Complete parts (a) through (c) below. a. Find two unit vectors parallel to \( v=-24 i-7 j \). b. Find b if \( \mathrm{v}=\left\langle\frac{1}{6}, \mathrm{~b}\right) \) is a unit vector. c. Find all values of a such that \( \mathrm{w}=\mathrm{ai}-\frac{\mathrm{a}}{10} \mathrm{j} \) is a unit vector. a. The parallel unit vector with the same direction is

To find the unit vectors parallel to \( v = -24i - 7j \), we first calculate the magnitude of \( v \): \[ \|v\| = \sqrt{(-24)^2 + (-7)^2} = \sqrt{576 + 49} = \sqrt{625} = 25. \] The unit vector in the same direction is: \[ u_1 = \frac{1}{\|v\|} v = \frac{1}{25}(-24i - 7j) = -\frac{24}{25}i - \frac{7}{25}j. \] For the unit vector in the opposite direction: \[ u_2 = -u_1 = \frac{24}{25}i + \frac{7}{25}j. \] So the two unit vectors parallel to \( v \) are: \[ -\frac{24}{25}i - \frac{7}{25}j \quad \text{and} \quad \frac{24}{25}i + \frac{7}{25}j. \] Next, let’s find \( b \) for \( v = \left\langle \frac{1}{6}, b \right\rangle \) to be a unit vector: The magnitude of this vector must equal 1: \[ \sqrt{\left(\frac{1}{6}\right)^2 + b^2} = 1. \] Squaring both sides: \[ \frac{1}{36} + b^2 = 1 \implies b^2 = 1 - \frac{1}{36} = \frac{36}{36} - \frac{1}{36} = \frac{35}{36}. \] Thus, \( b = \pm \sqrt{\frac{35}{36}} = \pm \frac{\sqrt{35}}{6} \). Now, for \( w = ai - \frac{a}{10}j \) to be a unit vector: Calculate the magnitude: \[ \|w\| = \sqrt{a^2 + \left(-\frac{a}{10}\right)^2} = \sqrt{a^2 + \frac{a^2}{100}} = \sqrt{a^2\left(1 + \frac{1}{100}\right)} = \sqrt{a^2 \frac{101}{100}} = |a| \sqrt{\frac{101}{100}}. \] Setting \( |a| \sqrt{\frac{101}{100}} = 1 \) gives: \[ |a| = \frac{1}{\sqrt{\frac{101}{100}}} = \frac{10}{\sqrt{101}}. \] Thus, \( a = \pm \frac{10}{\sqrt{101}} \).
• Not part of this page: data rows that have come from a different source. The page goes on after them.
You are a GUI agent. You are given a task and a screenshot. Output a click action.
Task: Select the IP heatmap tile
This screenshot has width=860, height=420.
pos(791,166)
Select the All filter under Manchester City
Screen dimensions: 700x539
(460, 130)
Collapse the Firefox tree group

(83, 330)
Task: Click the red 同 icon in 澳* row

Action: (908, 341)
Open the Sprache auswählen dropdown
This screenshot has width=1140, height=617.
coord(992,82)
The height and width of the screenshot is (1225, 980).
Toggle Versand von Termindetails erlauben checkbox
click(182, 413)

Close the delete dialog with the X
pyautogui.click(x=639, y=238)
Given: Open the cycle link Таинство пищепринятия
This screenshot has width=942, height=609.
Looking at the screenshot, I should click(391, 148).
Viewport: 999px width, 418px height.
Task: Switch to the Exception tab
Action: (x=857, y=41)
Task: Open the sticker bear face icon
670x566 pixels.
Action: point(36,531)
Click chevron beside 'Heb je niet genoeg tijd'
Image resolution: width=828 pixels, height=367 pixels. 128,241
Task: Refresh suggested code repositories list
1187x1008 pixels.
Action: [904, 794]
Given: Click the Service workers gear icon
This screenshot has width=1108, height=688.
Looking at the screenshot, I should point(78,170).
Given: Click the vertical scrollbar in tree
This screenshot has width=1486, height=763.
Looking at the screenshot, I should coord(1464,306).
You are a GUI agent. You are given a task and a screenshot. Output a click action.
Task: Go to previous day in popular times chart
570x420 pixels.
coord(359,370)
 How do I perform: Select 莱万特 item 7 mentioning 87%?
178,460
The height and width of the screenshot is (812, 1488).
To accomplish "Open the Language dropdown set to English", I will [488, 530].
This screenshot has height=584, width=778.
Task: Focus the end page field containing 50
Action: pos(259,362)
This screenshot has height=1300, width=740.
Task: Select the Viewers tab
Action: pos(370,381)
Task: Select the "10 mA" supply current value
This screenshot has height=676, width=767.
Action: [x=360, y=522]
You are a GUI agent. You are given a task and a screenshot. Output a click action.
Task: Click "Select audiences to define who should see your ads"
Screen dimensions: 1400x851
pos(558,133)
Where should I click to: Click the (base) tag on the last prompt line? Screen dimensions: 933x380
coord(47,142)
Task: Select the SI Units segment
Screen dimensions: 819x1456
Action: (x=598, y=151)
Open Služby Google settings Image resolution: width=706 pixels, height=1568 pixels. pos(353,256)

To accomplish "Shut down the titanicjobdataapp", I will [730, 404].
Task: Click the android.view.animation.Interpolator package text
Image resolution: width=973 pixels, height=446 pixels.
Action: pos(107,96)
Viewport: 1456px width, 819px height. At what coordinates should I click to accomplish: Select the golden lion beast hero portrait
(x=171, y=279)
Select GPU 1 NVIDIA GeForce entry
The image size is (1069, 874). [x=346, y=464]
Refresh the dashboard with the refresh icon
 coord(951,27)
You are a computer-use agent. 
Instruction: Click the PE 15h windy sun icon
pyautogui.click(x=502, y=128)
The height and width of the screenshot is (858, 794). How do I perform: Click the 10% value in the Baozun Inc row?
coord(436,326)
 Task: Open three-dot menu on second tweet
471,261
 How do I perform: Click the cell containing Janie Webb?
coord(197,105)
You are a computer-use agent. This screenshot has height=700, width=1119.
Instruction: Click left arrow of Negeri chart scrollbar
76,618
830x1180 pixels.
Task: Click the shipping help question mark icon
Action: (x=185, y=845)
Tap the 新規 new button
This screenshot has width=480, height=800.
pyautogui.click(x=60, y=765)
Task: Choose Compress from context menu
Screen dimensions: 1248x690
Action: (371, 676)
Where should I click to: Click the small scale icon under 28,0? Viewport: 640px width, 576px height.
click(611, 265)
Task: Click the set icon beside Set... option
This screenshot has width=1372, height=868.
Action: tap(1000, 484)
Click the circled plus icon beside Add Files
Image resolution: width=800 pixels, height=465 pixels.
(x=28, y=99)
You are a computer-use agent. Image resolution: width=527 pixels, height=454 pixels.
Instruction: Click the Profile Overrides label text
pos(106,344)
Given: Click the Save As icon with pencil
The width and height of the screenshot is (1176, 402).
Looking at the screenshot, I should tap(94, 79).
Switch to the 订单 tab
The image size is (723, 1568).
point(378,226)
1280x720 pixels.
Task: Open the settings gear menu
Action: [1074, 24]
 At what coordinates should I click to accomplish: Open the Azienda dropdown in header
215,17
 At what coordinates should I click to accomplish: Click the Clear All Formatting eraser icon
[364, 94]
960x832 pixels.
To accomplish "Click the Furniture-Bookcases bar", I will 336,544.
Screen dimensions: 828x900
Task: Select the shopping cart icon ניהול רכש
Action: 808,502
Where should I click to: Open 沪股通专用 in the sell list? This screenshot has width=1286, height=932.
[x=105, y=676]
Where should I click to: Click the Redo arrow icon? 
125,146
In summary: - Two unit vectors parallel to \( v \) are \( -\frac{24}{25}i - \frac{7}{25}j \) and \( \frac{24}{25}i + \frac{7}{25}j \). - The values for \( b \) are \( \pm \frac{\sqrt{35}}{6} \). - The values for \( a \) are \( \pm \frac{10}{\sqrt{101}} \).